Política Regionais

MENDONÇA PROPÕE SESSÃO PÚBLICA NO STF PARA ANALISAR MENSAGENS DE VORCARO E MORAES

Por Redação #Região

Ministro defende transparência em investigações sobre o ex-banqueiro e o ministro do STF.


O ministro André Mendonça, do Supremo Tribunal Federal (STF), solicitou que novos elementos das investigações envolvendo o ex-banqueiro Daniel Vorcaro, do Banco Master, e mensagens atribuídas ao ministro Alexandre de Moraes sejam discutidos em sessão pública e presencial do plenário da Corte. A proposta foi feita após a retirada do sigilo dos documentos, que foram obtidos a partir da quebra de sigilo do celular de Vorcaro, alvo da Operação Compliance Zero, que investiga fraudes financeiras relacionadas ao Banco Master.

Mendonça afirmou que a análise dos novos elementos deve ser feita pelo colegiado do STF, ressaltando a importância de uma deliberação pública e transparente. “O caminho inevitável dos presentes autos leva ao plenário deste Supremo Tribunal Federal, instância soberana para analisar, de modo técnico estritamente jurídico, os novos elementos trazidos pela autoridade policial”, destacou o ministro em seu despacho.

O relator também mencionou que, caso o processo seja pautado, os ministros poderão discutir os desdobramentos das mensagens e a possibilidade de uma investigação sobre Moraes. A definição de quando o assunto será colocado em julgamento cabe ao presidente do STF, ministro Edson Fachin.

As mensagens analisadas pela Polícia Federal indicam que Vorcaro teria conhecimento antecipado sobre investigações que poderiam afetar o Banco Master, além de buscar interlocução com autoridades. No entanto, a existência dessas mensagens não implica automaticamente em irregularidades por parte de Moraes, que já negou qualquer interação com Vorcaro. Mendonça acredita que a transparência é fundamental e que a discussão não deve ficar restrita ao âmbito da relatoria, mas ser submetida a todos os ministros da Corte.
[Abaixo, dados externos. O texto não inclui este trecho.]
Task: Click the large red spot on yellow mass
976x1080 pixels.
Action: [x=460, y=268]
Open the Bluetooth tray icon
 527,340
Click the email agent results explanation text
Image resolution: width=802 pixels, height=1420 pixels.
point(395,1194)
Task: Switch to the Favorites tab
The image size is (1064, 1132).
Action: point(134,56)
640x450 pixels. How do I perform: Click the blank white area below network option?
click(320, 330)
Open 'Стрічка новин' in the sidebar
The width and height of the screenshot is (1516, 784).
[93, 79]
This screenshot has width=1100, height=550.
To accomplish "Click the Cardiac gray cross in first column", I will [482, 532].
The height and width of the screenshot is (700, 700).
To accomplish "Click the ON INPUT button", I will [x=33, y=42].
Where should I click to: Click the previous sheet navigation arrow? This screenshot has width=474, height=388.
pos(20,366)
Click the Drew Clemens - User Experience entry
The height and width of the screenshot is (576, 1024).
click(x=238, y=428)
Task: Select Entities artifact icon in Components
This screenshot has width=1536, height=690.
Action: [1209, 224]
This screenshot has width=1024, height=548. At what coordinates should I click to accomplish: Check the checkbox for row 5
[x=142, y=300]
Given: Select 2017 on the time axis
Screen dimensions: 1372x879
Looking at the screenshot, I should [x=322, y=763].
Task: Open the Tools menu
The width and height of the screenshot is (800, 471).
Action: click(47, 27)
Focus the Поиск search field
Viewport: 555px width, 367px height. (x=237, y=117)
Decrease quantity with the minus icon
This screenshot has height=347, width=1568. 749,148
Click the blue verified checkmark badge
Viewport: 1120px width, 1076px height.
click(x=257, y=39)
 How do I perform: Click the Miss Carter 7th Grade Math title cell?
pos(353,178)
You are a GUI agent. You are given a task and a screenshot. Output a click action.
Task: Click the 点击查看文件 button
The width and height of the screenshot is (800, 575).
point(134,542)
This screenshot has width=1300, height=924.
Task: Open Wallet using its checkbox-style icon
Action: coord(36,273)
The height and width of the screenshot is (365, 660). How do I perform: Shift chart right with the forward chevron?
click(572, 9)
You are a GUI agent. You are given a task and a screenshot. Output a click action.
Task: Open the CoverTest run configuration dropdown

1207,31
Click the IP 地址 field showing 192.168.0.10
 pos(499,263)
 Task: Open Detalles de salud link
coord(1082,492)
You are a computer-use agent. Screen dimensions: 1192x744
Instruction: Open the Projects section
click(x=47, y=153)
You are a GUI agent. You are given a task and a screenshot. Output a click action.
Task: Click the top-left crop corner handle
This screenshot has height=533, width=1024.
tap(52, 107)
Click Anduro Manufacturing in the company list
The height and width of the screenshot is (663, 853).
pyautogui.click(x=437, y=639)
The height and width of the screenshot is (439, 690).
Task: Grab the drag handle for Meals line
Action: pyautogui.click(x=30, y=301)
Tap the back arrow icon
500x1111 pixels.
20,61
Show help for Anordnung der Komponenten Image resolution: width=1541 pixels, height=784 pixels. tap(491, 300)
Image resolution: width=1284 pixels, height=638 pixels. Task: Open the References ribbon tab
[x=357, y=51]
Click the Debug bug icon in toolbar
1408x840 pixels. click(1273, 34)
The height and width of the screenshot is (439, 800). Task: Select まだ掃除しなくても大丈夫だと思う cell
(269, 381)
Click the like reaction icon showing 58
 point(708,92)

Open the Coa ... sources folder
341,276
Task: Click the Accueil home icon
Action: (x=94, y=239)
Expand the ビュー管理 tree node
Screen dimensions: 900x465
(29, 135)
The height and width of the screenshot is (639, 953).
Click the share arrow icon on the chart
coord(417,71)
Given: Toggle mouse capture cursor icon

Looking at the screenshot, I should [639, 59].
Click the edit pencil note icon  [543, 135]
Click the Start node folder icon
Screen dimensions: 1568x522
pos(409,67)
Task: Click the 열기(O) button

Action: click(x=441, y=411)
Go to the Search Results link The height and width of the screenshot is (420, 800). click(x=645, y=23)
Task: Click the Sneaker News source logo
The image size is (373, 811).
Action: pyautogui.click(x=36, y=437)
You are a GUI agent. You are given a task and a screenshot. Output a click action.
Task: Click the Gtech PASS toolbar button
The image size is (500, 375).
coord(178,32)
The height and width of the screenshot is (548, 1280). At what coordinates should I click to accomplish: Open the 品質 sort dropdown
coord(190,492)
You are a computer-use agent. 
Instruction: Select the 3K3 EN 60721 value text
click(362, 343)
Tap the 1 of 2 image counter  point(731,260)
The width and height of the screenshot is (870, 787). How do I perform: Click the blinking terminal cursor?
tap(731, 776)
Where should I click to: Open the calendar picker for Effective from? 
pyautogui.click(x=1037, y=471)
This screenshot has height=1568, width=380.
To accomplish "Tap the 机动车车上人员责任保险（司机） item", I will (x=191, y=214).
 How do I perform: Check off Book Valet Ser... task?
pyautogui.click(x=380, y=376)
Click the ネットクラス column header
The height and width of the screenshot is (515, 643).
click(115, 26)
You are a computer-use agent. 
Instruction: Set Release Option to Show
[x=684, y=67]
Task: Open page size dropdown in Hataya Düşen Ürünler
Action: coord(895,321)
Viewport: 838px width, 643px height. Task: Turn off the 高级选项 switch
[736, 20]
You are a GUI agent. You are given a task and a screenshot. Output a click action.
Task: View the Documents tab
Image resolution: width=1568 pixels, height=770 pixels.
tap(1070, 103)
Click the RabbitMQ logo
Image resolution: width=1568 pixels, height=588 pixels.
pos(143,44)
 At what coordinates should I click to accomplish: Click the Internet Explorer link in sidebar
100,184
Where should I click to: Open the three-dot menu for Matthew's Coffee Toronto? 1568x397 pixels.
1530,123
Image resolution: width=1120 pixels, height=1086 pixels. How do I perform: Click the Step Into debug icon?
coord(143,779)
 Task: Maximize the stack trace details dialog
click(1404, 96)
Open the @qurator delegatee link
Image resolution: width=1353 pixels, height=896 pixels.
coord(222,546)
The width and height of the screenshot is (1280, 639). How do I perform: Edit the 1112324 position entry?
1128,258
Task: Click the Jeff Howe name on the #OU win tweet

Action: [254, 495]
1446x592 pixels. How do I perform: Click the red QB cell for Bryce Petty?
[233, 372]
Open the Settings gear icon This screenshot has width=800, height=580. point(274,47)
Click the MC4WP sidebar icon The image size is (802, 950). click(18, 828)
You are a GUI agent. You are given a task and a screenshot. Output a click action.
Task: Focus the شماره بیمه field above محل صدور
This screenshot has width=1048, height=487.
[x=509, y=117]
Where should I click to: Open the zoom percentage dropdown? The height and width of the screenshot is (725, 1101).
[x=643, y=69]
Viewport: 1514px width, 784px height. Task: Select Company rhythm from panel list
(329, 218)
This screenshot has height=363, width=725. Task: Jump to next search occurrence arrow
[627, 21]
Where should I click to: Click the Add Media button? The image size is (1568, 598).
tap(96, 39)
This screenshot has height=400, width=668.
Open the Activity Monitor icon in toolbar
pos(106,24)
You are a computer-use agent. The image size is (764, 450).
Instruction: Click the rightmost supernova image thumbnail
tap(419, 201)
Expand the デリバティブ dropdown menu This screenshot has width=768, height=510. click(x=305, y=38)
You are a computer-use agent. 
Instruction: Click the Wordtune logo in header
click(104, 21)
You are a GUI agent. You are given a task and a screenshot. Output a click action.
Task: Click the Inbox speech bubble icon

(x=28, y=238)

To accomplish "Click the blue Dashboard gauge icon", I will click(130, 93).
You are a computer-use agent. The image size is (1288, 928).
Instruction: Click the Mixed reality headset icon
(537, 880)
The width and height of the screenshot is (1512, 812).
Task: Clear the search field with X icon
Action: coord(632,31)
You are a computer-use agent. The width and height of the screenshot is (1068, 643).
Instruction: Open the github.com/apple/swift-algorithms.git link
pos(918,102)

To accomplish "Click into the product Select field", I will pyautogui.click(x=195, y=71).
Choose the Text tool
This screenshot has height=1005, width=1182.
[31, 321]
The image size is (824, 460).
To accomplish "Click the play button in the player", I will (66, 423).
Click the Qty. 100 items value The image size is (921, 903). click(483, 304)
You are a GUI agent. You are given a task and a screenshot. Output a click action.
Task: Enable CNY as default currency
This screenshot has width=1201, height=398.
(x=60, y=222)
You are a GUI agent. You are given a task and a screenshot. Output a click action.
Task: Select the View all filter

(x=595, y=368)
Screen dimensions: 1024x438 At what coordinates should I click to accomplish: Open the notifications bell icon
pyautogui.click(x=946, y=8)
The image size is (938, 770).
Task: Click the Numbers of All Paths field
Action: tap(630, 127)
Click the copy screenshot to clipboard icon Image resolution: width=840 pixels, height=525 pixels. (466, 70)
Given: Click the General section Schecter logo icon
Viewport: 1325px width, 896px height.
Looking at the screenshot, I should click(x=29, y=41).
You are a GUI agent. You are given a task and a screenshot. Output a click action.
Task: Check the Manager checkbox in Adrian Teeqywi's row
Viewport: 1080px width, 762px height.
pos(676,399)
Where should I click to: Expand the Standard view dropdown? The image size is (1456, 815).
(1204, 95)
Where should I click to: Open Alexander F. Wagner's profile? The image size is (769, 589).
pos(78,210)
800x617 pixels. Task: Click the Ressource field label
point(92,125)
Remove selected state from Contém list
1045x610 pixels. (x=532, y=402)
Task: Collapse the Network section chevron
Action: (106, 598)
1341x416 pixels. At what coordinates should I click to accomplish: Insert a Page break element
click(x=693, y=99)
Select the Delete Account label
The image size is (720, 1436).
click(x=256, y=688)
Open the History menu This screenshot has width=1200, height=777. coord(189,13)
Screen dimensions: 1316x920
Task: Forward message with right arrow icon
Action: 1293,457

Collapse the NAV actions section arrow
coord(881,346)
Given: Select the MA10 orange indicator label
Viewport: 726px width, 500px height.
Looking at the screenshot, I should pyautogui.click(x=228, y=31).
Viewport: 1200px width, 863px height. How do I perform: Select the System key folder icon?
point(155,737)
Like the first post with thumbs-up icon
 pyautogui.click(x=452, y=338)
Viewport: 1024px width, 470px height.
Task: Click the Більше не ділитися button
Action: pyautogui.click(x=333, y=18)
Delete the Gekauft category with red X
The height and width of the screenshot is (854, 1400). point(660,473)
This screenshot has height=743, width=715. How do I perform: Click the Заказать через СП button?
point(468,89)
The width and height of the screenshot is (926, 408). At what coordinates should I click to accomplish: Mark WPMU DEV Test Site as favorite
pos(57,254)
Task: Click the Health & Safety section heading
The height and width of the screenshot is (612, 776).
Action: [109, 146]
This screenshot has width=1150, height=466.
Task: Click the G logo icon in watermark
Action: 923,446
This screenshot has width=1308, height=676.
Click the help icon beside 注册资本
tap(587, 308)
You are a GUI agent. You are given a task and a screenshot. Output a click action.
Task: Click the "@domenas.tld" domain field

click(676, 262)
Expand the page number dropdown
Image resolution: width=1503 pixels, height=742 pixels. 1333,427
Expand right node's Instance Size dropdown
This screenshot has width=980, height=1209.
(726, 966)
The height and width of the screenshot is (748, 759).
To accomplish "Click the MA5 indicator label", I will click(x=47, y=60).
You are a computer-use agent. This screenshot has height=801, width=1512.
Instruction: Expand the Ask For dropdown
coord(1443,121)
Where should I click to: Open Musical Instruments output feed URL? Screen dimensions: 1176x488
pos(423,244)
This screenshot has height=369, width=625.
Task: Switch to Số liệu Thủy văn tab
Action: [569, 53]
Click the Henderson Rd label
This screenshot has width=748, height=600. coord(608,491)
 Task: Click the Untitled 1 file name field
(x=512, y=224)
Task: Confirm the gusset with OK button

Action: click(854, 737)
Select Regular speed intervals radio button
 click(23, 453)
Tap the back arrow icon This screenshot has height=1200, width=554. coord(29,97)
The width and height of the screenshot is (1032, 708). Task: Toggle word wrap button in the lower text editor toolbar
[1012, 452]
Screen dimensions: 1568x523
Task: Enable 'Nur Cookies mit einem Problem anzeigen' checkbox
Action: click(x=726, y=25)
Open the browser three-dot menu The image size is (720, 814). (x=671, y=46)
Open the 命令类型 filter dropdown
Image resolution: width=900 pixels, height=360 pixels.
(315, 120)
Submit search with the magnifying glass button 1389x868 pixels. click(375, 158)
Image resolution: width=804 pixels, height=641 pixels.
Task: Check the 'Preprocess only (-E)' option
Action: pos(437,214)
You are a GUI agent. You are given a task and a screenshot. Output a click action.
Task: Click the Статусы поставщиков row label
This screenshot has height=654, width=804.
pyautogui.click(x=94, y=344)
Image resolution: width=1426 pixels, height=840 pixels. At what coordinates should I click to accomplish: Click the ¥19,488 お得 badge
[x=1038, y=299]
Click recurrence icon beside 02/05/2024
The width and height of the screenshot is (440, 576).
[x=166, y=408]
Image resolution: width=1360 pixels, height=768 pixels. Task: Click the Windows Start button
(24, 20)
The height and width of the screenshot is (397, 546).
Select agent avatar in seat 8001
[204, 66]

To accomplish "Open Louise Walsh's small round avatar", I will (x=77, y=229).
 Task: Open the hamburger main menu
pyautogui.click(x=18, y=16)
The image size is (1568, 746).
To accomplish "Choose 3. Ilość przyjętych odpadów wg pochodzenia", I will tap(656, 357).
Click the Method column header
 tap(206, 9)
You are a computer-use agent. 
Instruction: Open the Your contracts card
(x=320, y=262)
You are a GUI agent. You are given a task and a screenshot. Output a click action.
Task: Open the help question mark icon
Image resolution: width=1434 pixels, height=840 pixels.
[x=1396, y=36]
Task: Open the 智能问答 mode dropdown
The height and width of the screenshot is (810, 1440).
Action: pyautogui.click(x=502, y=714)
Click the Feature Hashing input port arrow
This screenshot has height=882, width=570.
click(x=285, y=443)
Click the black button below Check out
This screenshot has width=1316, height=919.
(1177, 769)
O procurador-geral da República, Paulo Gonet, também se manifestou, defendendo a nulidade da investigação que levou ao aprofundamento das apurações sobre as mensagens. Segundo Gonet, qualquer investigação contra um integrante do Supremo deve ser submetida ao presidente da Corte para análise do plenário. Assim, a questão processual sobre a validade das investigações se torna tão relevante quanto o conteúdo das mensagens em si.